Titelbild: https://opencloud.eu/de
Quellen:
https://github.com/opencloud-eu
https://www.linux-community.de/nachrichten/ocis-fork-erste-version-von-opencloud-verfuegbar/
https://nextcloud.com/de/blog/nextcloud-hub-10-ihr-einheitlicher-modularer-digitaler-arbeitsplatz/
Sehe ich genau so. Bin ebenfalls als ehemaliger OwnCloud-User nun bei NextCloud. Und genau wie du sehe ich ebenfalls verschiedene Probleme. PHP ist schon sehr "fummelig" und bei jedem Update weiss man nie ob es anschliessend noch läuft. Das "Ökosystem" mit den Apps sehe ich ebenfalls nicht nur positiv.
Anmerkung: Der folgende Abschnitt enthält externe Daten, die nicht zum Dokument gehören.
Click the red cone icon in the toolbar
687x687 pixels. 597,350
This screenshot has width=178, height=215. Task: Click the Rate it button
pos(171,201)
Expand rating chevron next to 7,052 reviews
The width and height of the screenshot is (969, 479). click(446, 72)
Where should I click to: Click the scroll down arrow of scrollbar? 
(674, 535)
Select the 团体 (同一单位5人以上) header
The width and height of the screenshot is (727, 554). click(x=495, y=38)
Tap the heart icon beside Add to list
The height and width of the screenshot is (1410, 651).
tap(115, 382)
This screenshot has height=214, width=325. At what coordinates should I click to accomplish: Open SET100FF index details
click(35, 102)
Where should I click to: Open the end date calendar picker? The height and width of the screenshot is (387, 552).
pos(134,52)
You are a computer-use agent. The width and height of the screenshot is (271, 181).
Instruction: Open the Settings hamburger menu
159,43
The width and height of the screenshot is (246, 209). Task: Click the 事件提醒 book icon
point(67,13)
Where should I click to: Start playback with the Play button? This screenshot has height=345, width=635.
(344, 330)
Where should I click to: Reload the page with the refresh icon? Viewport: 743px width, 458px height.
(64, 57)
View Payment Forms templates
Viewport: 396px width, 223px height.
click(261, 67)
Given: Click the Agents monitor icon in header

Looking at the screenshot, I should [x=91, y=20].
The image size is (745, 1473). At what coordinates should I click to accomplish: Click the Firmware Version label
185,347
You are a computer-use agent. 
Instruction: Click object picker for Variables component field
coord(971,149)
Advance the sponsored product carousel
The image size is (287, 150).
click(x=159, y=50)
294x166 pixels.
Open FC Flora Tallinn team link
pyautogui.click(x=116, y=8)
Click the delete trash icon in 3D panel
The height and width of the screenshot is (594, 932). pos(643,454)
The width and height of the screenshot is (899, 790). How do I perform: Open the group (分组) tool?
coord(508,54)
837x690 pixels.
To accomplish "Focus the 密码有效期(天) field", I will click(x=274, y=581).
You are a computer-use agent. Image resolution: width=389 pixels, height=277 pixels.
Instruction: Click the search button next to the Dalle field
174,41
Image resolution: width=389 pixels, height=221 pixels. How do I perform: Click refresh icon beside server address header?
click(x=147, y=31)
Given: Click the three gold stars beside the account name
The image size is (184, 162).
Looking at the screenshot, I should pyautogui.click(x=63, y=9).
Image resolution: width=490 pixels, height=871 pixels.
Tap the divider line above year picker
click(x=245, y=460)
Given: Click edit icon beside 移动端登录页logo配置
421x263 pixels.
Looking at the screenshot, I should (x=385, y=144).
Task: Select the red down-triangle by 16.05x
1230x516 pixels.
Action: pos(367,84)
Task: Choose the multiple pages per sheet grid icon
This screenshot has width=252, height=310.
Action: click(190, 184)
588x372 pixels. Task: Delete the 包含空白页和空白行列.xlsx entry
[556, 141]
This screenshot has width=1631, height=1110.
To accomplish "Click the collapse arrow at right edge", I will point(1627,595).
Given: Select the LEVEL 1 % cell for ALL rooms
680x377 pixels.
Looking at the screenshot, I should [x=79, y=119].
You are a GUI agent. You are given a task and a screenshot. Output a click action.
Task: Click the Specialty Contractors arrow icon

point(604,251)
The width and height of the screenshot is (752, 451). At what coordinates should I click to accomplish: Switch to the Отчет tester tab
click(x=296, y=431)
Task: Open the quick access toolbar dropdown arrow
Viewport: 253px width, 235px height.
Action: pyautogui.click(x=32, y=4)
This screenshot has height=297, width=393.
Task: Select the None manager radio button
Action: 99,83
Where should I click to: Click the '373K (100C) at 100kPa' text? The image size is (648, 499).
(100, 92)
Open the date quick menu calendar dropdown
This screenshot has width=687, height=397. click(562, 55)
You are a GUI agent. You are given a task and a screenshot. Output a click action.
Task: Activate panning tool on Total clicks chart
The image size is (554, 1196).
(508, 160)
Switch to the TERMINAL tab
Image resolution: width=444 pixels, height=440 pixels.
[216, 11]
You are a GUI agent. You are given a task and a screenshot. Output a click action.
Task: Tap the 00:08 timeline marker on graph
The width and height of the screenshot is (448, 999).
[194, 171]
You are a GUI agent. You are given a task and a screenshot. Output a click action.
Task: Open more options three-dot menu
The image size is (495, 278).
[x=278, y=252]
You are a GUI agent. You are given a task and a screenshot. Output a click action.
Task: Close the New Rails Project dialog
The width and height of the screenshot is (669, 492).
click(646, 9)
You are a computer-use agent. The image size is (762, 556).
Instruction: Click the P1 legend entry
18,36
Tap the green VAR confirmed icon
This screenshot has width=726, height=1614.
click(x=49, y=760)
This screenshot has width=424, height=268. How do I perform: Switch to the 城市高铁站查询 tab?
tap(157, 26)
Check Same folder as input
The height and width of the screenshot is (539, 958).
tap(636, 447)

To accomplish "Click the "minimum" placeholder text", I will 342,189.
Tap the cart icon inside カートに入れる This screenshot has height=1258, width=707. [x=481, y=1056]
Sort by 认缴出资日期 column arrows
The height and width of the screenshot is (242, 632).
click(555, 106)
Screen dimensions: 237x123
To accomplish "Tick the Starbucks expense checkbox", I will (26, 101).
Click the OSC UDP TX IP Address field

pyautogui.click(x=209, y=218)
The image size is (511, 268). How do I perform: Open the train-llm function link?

Denn aktuell hat z.B. der Entwickler von "Two-Factor Email" den Pickel hingeschmissen, sprich das App ist nun ohne Entwickler. Einerseits extrem schade da dies ein wirklich tolles App war, andererseits zeigt es auf wie schnell ein App sterben kann. Natürlich kann ich auch den App-Entwickler verstehen, alles hat mal ein Ende nur die Wurst hat zwei. Und die Entwicklung ist anscheinend schon recht aufwändig da man die Apps ja immer auf die aktuelle NC-Version anpassen muss. Ich bin sehr gespannt wo die Reise hin geht. Aktuell geht noch gefühlt alles Richtung Office365 und Teams. Da werden irgendwie alle Warnungen ignoriert... :-(
Na da bin ich dann auf die weiteren Artikel gespannt 😉 Ein interessanter Vergleich wäre Nextcloud und OpenCloud mal gegenüber zu stellen und zu gucken wo, wie, was besser ist, vor allem Performance/Skalierbarkeit und Sicherheit.